Так, стало быть, в ней и созрело решение отправиться на закате дней своих в Рим, к святому папе, и поведать ему, на чье участие можно было рассчитывать, всю эту историю крайней и хитросплетенной греховности, сосредоточившейся вокруг нее, чтобы добиться от него хотя бы совета и утешения. Она сказала об этом Гудуле, своей помощнице.

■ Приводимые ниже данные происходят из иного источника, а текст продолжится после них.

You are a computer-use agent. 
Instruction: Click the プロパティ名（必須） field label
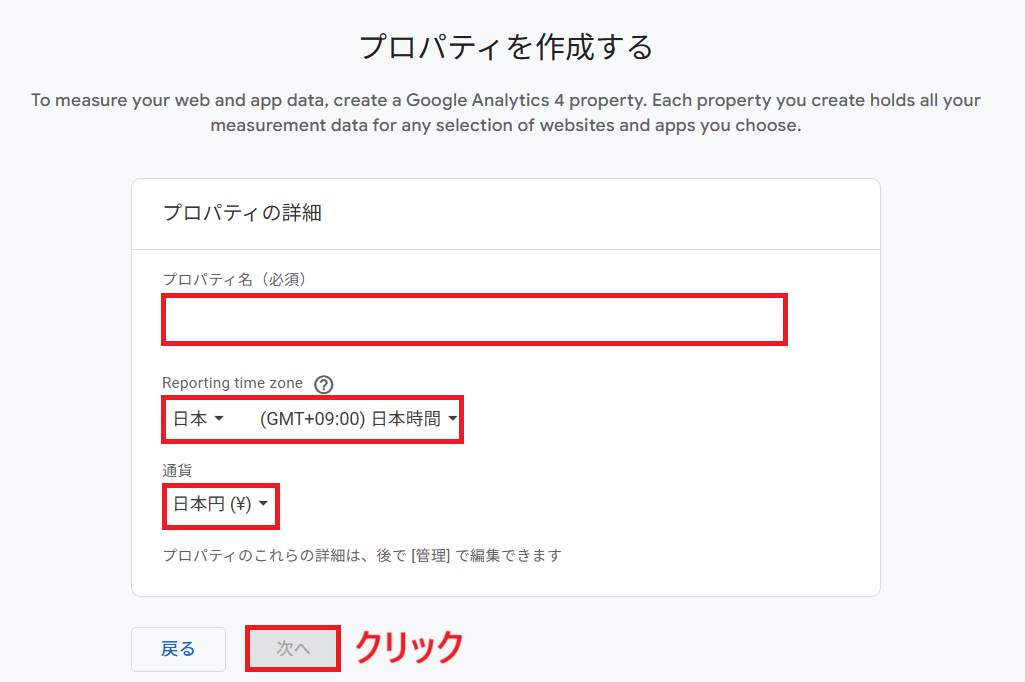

– Гудула, – сказала она, – меня осенило – а молитвы укрепили меня в моем намеренье – пойти к этому великому папе и открыть ему все неслыханные обстоятельства моей жизни. Он, наверно, никогда еще не встречал такого избытка греховности, и ему надлежит об этом узнать. Один только он способен сравнить сей избыток с избытком Божьего милосердия и определить, перекрывается ли оно моими грехами, или же, будучи столь же избыточным, сможет уравновесить их страшную тяжесть. Ничего наперед не скажешь. Возможно, что папа, воздевши длани горе, предаст меня анафеме и препоручит огню геенны. Ну что ж, тогда все кончено, и я буду это знать. Возможно, однако, что я обрету покой благодаря этой исповеди – покой на земле и пусть хоть ничтожную толику блаженства в загробной жизни – и для себя, и для тех, кого я люблю и любила.
Гудула слушала ее, качая головой и спрятав руки в рукавах серого платья.

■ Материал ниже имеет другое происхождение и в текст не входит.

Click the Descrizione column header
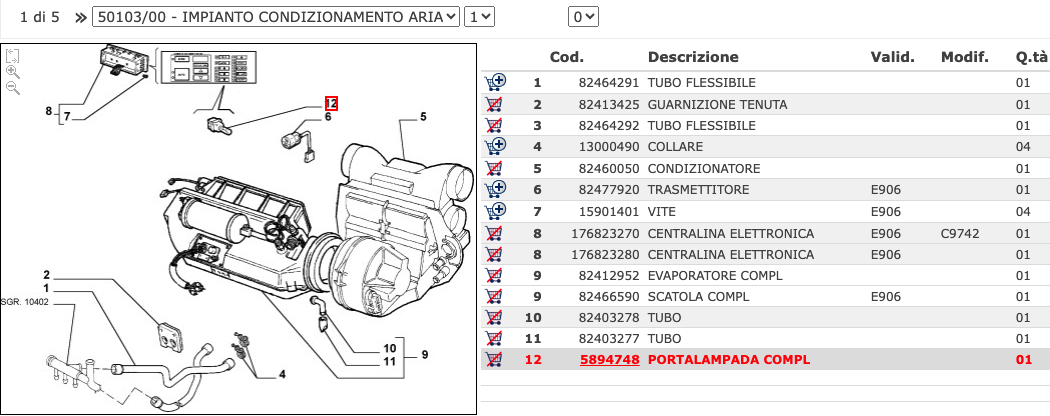Screen dimensions: 1050x416 (693, 57)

– Я возьму с собой также Стультицию и Гумилитас, – продолжала Сибилла, – и покажу ему злосчастно-невинные плоды моего смертного греха, и, может быть, он разрешит христианское крещенье бедной Гумилитас – вопреки мужественному запрету ее отца Григорса. Ведь говорят, что папа Григорий щедр на крещенье и сподобил его даже многоженцев-мусульман со всеми их женами и чадами. Тебя же, согласно созревшей во мне воле, я оставляю на это время главою приюта, чтобы ты распоряжалась здесь по своему усмотрению, покуда я не вернусь, то ли с клеймом проклятья, то ли спасенная.